Here’s How Volvo Conducts Safety Tests On Its Cars – Video

Volvo cars crash testing

Volvo’s crash test facility is one of the most advanced in the world, allowing the carmaker to constantly improve the safety of its vehicles

Swedish luxury carmaker Volvo is known for building some of the safest vehicles in the world. The company is responsible for some of the most important safety features in cars, like the three-point safety belt, rear-facing child seats, roll-over protection system, blind-spot monitoring system, pedestrian detection, etc. Over the years, Volvo has always pushed the envelope when it comes to vehicular safety.

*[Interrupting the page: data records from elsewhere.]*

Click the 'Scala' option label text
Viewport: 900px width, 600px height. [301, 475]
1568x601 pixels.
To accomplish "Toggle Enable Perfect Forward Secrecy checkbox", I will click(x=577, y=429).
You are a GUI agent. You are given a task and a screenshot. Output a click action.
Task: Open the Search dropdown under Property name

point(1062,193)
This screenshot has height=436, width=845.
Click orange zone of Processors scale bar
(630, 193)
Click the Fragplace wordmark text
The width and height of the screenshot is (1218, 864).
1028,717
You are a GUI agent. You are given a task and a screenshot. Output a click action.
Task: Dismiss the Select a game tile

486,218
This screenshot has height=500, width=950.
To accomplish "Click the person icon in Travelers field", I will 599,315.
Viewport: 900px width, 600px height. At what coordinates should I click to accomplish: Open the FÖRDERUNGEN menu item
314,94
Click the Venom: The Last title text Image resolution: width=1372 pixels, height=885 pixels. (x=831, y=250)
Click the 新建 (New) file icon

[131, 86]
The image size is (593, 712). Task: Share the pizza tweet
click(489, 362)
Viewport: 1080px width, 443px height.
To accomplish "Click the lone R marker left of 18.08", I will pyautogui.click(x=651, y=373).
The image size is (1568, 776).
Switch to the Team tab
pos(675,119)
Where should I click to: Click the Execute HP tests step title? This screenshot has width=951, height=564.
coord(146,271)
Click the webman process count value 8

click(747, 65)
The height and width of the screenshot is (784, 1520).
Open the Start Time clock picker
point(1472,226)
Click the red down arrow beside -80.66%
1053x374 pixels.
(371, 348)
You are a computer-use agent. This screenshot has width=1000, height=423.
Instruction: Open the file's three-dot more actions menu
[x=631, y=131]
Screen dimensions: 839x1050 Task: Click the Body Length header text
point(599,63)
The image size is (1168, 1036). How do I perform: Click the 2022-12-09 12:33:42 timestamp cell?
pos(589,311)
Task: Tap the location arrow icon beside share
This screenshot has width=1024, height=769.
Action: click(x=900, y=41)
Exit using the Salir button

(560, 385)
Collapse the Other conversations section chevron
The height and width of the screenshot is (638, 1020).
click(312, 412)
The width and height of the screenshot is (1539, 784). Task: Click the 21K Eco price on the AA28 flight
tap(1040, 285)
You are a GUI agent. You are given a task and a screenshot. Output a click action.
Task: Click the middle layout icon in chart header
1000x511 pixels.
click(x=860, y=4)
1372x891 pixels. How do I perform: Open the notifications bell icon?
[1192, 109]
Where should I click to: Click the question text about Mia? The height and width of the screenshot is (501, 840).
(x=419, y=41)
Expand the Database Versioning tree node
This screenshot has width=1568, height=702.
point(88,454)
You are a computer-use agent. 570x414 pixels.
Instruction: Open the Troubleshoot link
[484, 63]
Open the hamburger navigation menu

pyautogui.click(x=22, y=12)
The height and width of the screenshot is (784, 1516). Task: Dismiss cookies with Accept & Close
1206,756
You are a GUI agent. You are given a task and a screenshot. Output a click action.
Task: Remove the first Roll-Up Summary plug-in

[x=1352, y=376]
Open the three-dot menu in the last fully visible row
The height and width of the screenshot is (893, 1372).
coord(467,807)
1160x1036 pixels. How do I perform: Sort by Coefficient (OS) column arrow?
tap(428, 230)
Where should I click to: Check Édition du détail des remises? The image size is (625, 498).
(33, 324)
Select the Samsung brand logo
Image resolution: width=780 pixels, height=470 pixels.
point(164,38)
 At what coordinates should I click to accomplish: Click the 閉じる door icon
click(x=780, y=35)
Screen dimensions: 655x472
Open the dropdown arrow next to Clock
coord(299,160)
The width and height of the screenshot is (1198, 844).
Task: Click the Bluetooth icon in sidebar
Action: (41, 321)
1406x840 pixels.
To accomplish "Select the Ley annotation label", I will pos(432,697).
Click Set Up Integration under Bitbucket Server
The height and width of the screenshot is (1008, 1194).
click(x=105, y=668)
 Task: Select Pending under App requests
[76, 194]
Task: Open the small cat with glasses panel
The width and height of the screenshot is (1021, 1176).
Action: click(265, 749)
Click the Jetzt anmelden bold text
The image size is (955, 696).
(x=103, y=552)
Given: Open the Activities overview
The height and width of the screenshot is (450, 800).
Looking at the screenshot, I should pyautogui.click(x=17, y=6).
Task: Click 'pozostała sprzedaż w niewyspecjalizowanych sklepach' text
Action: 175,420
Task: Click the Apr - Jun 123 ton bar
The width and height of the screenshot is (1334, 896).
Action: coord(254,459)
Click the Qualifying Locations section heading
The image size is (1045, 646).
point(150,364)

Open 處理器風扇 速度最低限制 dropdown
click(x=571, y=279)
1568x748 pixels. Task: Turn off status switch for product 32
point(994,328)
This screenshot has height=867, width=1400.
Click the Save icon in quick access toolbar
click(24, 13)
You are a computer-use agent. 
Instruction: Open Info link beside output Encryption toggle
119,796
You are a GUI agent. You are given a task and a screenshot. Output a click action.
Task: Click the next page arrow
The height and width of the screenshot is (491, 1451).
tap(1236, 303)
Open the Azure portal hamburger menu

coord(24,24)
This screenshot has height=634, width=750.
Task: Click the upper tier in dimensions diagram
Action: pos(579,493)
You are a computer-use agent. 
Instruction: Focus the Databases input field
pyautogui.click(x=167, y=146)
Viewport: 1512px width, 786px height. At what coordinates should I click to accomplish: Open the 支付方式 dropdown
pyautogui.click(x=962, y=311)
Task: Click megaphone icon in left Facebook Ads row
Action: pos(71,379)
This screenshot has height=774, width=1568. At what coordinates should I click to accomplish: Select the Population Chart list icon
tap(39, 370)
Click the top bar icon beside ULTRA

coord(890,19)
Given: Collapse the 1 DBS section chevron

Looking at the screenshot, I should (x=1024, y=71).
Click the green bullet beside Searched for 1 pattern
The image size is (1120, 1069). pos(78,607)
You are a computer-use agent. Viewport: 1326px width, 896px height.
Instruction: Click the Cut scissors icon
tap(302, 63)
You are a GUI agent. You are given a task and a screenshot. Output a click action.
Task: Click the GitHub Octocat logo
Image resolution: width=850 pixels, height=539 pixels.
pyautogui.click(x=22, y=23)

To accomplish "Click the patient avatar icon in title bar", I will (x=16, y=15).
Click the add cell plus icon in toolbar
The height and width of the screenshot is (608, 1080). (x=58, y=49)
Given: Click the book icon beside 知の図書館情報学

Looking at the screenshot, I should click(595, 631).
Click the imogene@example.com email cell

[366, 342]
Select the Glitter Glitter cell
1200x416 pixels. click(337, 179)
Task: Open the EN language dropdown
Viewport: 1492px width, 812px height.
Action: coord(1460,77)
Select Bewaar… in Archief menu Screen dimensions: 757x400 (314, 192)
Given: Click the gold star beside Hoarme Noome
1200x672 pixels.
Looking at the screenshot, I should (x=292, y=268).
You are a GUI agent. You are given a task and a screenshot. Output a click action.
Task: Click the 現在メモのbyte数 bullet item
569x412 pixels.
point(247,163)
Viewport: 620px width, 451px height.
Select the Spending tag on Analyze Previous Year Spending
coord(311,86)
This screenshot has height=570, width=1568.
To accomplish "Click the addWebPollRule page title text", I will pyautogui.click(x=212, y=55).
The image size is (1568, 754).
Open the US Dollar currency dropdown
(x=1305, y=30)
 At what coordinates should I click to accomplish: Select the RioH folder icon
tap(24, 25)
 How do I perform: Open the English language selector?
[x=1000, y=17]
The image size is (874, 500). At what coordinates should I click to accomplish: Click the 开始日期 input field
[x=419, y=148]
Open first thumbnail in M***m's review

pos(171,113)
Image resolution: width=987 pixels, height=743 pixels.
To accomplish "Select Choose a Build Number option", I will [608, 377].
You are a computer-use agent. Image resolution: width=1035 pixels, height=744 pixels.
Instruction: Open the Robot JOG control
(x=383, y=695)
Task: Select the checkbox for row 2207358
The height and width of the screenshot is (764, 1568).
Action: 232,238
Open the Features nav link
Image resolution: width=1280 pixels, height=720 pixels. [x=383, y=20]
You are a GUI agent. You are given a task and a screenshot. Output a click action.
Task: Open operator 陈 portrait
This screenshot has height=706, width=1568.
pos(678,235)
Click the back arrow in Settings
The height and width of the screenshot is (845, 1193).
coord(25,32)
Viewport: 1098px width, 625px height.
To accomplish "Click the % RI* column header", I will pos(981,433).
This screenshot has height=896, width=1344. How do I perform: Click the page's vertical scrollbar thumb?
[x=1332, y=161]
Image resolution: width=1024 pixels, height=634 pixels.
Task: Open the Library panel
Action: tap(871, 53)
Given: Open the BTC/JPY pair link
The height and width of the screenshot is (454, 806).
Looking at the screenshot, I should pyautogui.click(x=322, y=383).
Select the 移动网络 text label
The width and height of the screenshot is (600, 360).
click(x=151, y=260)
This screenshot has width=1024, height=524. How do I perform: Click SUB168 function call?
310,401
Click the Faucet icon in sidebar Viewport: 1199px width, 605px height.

In December 2020, Volvo Cars Safety Centre has completed 20 years. Since its inception, this in-house crash test facility has tested an average of one car per day. It was the most advanced crash lab in the world back in its day, and even today, it is one the best crash test facilities in the world, capable of conducting various types of tests.

Before a physical crash test of a car, Volvo runs simulations on computers. After that, the vehicles are subjected to various crashes. There are over a dozen barriers, both moveable and fixed, which are filmed by multiple high-speed cameras. All this valuable data is then used for identifying shortcomings in safety, if any, thus helping in the development of safer cars.

The Volvo Crash Centre consists of two indoor test tracks, one 108 metres and the other 154 metres long. Some crash tests are also performed outside, in the open, like rollover and road run-off test. Apart from that, Volvo has also performed high-altitude drop tests, which simulate high-speed crashes.

These drop tests, performed only a few weeks back, were conducted in association with Swedish rescue services, who studied them to develop effective strategies for rescue. The results and findings of the high-altitude drop tests are free for all to access, and can be studied by rescue agencies of other countries.

Volvo cars safety crash test

Volvo’s commitment to safety has always been higher than its desire to make profits; even the three-point seat belt, which is used in every modern car, was an open patent, which allowed other carmakers to use it without restriction. With electrification taking hold over the automobile industry, Volvo is upgrading its crash test centre to handle EV crash tests as well.